Family: Proscylliidae – Finback Catsharks
Common Name– Ground Sharks
Common Name– Finback Catsharks
Status: IUCN Red List DATA DEFICIENT
Average Size and Length: The Cuban Ribbontail catshark is born greater than 10 cm/3.9 inches. Mature males have measured at 27 cm/10.6 inches, and mature females at 28 cm/11 inches. The longest recorded is 34 cm/1.1 feet.
Teeth and Jaw: The mouth is triangular with short, but well-developed labial furrows.
Head: There are nictitating membranes for eyelids over cat-like eyes. The short anterior nasal flaps do not reach the mouth. There are no nasoral grooves or barbels.
Tail: The caudal fin is ribbon like in appearance. It is long and narrow.

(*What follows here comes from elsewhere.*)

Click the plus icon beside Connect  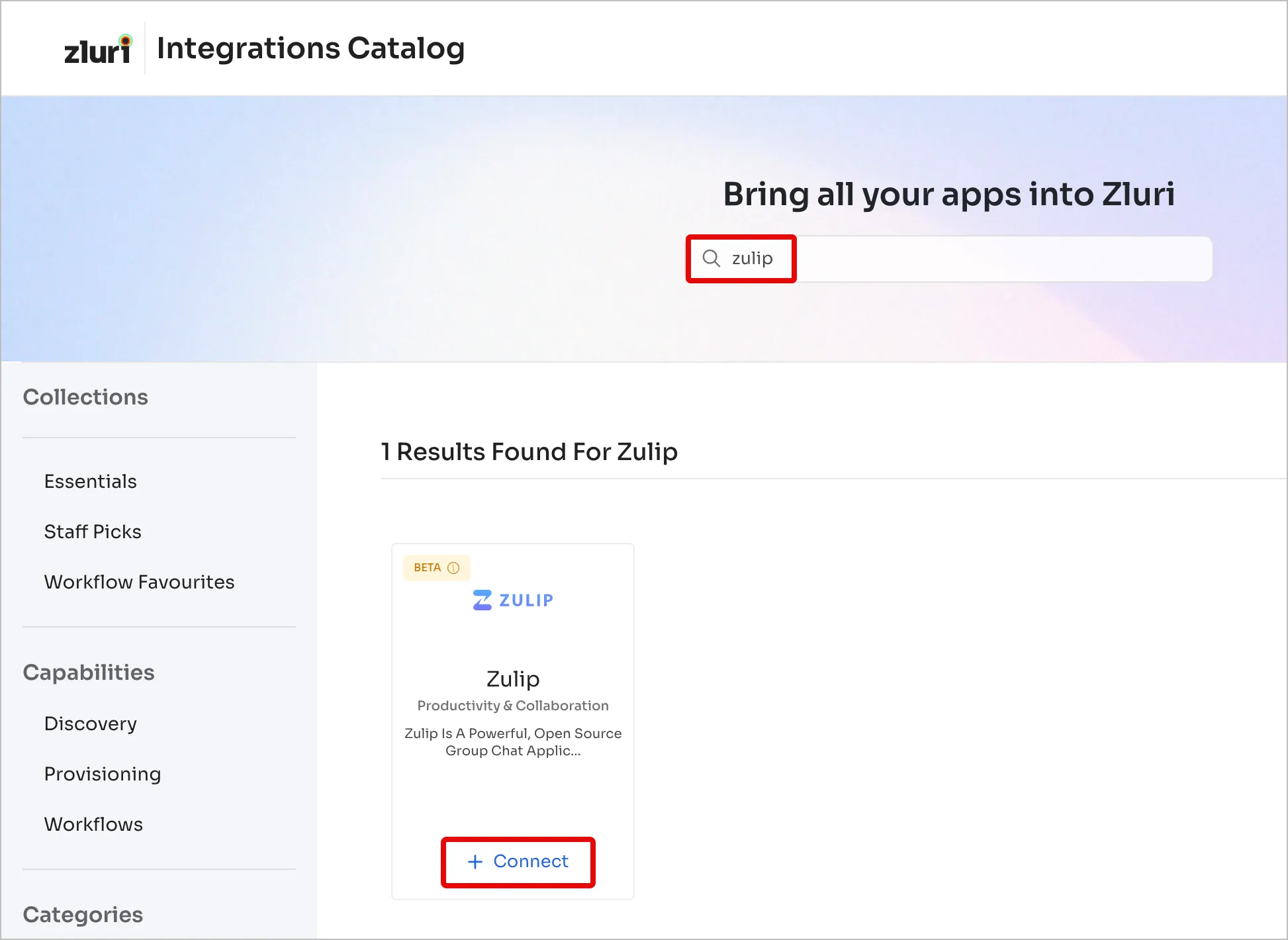pyautogui.click(x=475, y=861)
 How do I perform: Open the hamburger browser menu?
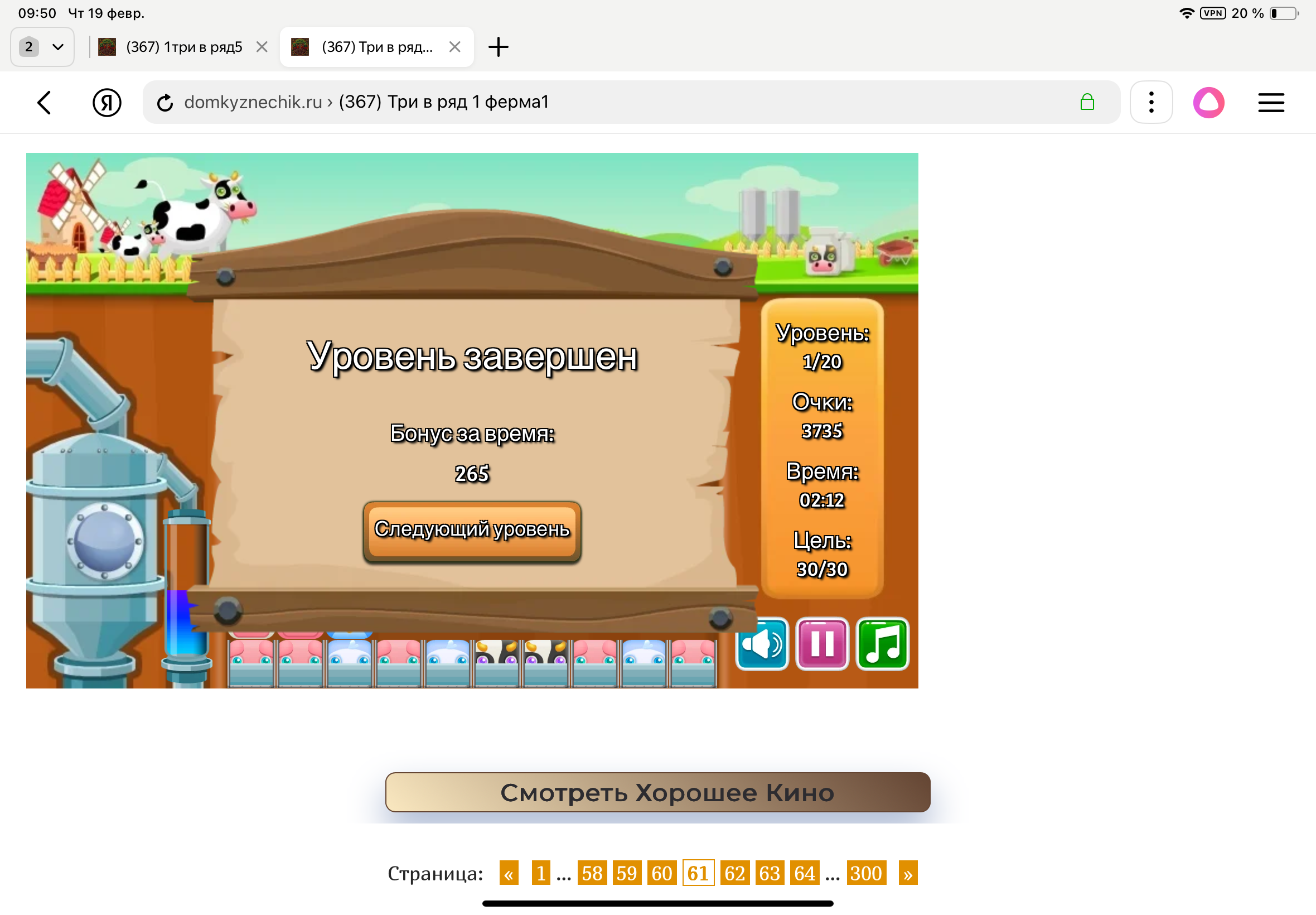(1271, 103)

Demographic, Distribution, Habitat, Environment and Range: The Cuban Ribbontail catshark can be found in the northwest Atlantic in the Florida Straights and off the northern coast of Cuba. They are found on the upper continental and insular slopes on the bottom between 1,411- 2,011 feet. They are a deep-water, bathydemersal shark.
Diet: They more than likely feed on small fishes, crustaceans and cephalopods.
Aesthetic Identification: The Cuban Ribbontail catshark is small and slender. It is light greyish brown with light edges on two dorsal fins and faint dark bandings on long, narrow caudal fin. The anal fin is two-thirds of the dorsal fin heights.
Biology and Reproduction: They are ovoviviparous, having two pups per litter.
Behavioral Traits, Sensing and Intelligence: Unknown.
Speed: More than likely a slow-moving shark.
Cuban Ribbontail Catshark Future and Conservation: There is currently not enough data to evaluate. For the most part, they are common among their limited range.
Cuban Ribbontail Catshark Recorded Attacks on Humans: Not a threat to humans.